On 5/9/13 5:18 PM, Jeff Davis wrote:
On Thu, 2013-05-09 at 14:28 -0500, Jim Nasby wrote:
What about moving some critical data from the beginning of the WAL
record to the end? That would make it easier to detect that we don't
have a complete record. It wouldn't necessarily replace the CRC
though, so maybe that's not good enough.
Actually, what if we actually *duplicated* some of the same WAL header
info at the end of the record? Given a reasonable amount of data that
would damn-near ensure that a torn record was detected, because the
odds of having the exact same sequence of random bytes would be so
low.

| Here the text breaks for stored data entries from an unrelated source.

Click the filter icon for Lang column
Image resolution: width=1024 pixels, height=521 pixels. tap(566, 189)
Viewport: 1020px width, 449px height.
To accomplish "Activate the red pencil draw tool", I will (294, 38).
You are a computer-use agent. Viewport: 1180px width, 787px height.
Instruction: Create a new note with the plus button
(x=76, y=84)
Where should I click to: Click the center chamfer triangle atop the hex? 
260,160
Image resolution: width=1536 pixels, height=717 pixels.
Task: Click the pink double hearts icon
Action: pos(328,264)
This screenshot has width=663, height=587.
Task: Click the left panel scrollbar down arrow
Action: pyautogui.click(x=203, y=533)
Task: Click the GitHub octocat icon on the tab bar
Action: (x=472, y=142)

Potentially even just duplicating the LSN would suffice.
I think both of these ideas have some false positives and false
negatives.
If the corruption happens at the record boundary, and wipes out the
special information at the end of the record, then you might think it
was not fully flushed, and we're in the same position as today.
If the WAL record is large, and somehow the beginning and the end get
written to disk but not the middle, then it will look like corruption;
but really the WAL was just not completely flushed. This seems pretty
unlikely, but not impossible.
That being said, I like the idea of introducing some extra checks if a
perfect solution is not possible.
Yeah, I don't think a perfect solution is possible, short of attempting to tie
directly into the filesystem (ie: on a journaling FS have some way to
essentially treat the FS journal as WAL).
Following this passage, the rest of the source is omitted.